Era tutta una follia: Pietro ne fu assolutamente consapevole, ma non gli importò. Mostrarsi fragile, senza difese, avere tutto, di quel se stesso a cui aveva tanto sacrificato, sciolto, dissolto in qualcosa che non comprendeva e che non si poteva capire. Ed essere.. felici. La gioia che esiste solo nell’avventata partecipazione, nella corsa senza meta, nel vivere, lì, ora, facendo che quell’istante diventasse ogni cosa.
Il ghiaccio c’era, c’era stato, ed ora era lontano da lì. Da qualche parte.
Avrebbe forse potuto cercarlo, ma non ora.
Ora aveva altro da fare.
Jean Paul lo osservò stupito e.. felice? Curioso? Indeciso? Entusiasta? *Innamorato*? Pietro non sapeva come si chiamava quella *cosa* che vedeva, ma sapeva di vederla, e sapeva che in lui suscitava echi che non avrebbe soffocato.
Affogare. L’avrebbe fatto, ma ad occhi aperti. Non voleva perdersi *nulla* di lui, e di quello che stava succedendo. Ed aveva la strana sensazione che, alla fine, non gli sarebbe dispiaciuto davvero, se avesse potuto avere la mano di Jean Paul a tenere la sua, a spiegargli come fare, come prendere le correnti per scivolare a sud, verso il caldo, verso placide ombre cristalline e dense, piene di vita e di sole.
Forse avrebbero dovuto imparare entrambi: avrebbero imparato.
“Pietro! – due, distinti, fortissimi battiti di cuore, qualcosa di inspiegabile a velargli il volto – Sei.. stai meglio?”
Pietro annuì.
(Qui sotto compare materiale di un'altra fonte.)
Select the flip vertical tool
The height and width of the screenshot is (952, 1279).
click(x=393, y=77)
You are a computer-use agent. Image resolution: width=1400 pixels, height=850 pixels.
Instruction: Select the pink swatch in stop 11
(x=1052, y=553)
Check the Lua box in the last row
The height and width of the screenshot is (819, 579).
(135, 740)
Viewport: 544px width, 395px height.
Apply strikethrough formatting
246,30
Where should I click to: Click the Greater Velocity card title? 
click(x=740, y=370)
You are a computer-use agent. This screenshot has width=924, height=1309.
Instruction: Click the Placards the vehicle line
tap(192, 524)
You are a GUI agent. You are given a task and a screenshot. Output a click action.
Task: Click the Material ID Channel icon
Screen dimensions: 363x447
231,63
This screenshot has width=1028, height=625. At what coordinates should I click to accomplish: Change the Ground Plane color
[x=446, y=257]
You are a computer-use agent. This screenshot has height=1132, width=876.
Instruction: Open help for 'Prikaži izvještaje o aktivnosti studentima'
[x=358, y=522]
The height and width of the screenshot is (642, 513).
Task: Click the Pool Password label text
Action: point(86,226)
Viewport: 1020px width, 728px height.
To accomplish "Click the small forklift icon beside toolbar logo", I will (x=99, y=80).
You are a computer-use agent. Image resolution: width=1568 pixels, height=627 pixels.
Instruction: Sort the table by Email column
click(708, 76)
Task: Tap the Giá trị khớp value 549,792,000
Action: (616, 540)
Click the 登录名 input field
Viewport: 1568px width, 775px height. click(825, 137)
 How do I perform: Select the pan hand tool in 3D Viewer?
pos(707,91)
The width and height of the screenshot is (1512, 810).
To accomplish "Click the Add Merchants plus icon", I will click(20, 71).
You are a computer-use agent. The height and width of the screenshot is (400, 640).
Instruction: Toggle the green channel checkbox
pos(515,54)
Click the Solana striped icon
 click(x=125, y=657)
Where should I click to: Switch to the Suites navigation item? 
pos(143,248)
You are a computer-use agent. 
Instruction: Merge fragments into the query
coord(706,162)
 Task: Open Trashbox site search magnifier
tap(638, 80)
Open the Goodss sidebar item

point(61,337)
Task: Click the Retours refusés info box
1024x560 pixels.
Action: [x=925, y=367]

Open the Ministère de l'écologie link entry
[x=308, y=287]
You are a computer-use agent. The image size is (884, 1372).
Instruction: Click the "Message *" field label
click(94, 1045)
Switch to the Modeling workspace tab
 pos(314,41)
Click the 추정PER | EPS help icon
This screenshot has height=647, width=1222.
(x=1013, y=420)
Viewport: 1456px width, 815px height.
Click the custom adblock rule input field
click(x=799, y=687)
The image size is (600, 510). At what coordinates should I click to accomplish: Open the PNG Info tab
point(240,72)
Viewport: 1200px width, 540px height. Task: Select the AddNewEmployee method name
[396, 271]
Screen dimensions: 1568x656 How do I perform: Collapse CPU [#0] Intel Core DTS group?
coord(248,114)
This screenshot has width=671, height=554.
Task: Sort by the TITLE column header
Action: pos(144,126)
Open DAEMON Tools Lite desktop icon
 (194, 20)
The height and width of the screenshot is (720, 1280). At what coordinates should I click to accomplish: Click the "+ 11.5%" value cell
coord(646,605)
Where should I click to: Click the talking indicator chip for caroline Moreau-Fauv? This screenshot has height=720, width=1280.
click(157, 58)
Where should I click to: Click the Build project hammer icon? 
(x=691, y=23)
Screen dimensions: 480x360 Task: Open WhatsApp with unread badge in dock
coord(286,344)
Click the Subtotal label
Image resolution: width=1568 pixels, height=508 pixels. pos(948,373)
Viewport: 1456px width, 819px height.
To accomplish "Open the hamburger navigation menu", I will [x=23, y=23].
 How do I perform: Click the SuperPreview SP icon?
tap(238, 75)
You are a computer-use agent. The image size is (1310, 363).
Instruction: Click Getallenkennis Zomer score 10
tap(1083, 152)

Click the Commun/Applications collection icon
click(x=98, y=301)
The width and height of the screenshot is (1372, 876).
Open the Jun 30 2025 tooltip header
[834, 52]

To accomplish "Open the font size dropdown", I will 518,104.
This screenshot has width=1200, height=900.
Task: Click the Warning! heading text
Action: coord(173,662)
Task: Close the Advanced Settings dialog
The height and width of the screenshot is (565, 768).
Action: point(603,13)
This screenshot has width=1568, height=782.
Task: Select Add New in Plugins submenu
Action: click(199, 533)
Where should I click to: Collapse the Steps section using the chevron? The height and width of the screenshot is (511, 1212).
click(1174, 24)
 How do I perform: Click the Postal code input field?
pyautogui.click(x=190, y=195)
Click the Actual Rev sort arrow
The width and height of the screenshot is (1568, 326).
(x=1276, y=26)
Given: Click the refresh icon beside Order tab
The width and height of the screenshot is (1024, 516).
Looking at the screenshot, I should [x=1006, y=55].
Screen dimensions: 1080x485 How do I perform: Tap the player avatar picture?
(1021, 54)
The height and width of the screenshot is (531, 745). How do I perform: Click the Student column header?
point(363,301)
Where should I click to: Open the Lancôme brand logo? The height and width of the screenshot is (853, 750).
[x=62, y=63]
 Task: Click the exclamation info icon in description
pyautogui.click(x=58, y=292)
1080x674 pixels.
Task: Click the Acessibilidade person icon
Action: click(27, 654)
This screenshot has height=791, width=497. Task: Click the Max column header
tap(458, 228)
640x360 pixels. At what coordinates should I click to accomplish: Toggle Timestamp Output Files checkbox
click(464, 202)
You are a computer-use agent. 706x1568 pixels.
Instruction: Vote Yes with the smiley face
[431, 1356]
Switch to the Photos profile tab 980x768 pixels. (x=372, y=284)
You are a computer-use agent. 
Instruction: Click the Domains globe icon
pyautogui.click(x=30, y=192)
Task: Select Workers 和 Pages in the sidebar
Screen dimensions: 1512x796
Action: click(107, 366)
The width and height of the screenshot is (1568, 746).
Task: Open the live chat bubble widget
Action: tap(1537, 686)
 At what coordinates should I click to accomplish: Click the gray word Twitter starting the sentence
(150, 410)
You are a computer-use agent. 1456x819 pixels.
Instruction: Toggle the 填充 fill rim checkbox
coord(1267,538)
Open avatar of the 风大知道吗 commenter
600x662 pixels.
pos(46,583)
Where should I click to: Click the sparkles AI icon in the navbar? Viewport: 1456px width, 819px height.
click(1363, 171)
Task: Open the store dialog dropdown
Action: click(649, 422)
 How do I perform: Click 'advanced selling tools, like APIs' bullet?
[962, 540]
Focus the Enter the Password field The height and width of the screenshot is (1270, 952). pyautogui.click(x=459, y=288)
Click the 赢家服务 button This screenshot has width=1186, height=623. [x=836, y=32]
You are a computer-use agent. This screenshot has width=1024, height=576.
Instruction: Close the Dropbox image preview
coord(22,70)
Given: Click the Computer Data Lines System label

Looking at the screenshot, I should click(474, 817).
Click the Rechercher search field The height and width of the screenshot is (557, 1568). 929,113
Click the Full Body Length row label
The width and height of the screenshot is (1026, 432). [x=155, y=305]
Jean Paul era stato sul punto di dirgli altro, ma non avrebbe avuto la forza, ora, di domandargli cosa fosse. Ora andava bene anche così: guardarsi un po’ da lontani, scrutarsi come due animali che devono ancora capire cosa fare l’uno dell’altro.
“Sì. E tu?”
Banale: ci sarebbe stato da aggiungere altro, ma la lingua non rispondeva. Sperò che Jean Paul capisse lo stesso.
Forse lo fece: sorrise. Si avvicinò di un passo.
“Ci hai fatto spaventare!”
Una voce morbida, dolce, stemperata di una preoccupazione sincera che Pietro non sapeva potesse essere rivolta a lui. Sentì quasi male, sul fondo del cuore, ma fu solo un attimo.
“Mi spiace. – infantile, istintivo. Perché non riusciva più a pensare prima di dire qualsiasi cosa? Perché si sentiva tanto stupido quanto.. *felice* di esserlo? – Non volevo.”
Sollevò la mano, per la terza volta in pochi minuti, se la passò fra i capelli e vide, in effetti, il sorriso di Jean Paul mutare, per un istante tremolare, riverberare di sensazioni differenti. Non spiacevoli, ma.. diverse, appunto.
Però era stato sciocco comunque: per dire qualcosa, ora, avrebbe dovuto essere qualcosa che spezzava la tensione creatasi tra di loro, che faceva sfumare l’ansia, che annientava il senso di .. imbarazzo; qualcosa di intelligente, insomma, non..
Jean Paul arrossì, leggermente, chinando la fronte, abbassando la voce.
“Sono così felice di.. –un sussurro, una pausa - che stai bene.”
Pietro chiuse gli occhi.
“Sono felice che.. che sei qui.”
‘E che sei stato con me tutto questo tempo, e che mi hai sopportato, e che mi hai dato calore, fiducia, sorrisi, amore, e che..’ avrebbe voluto dirlo, ma non vi riuscì.
“Sono felice che *siamo* qui, Pietro.”
Il cuore perse un colpo, sonoramente. Poi un altro.
Pietro allungò una mano e toccò appena il braccio di lui.
“Grazie a te.”
“Non ci sono ringraziamenti da fare, ognuno.. troppo spesso ognuno agisce solo per il proprio tornaconto, e io non faccio eccezione. Non ho fatto eccezione neppure stavolta.”
Un ghigno che sembrava una pallida richiesta di scusa. Si guardarono, si fissarono, indecisi, imbarazzati, confusi..
Una voce alle loro spalle obbligò entrambi a distogliere l’attenzione l’uno dall’altro, una voce *urlata* dall’ingresso della scuola, una voce che non poteva essere scambiata per altro.
“Ma allora, voi due, vi baciate o no?! E’ mezz’ora, qui, che aspettiamo!”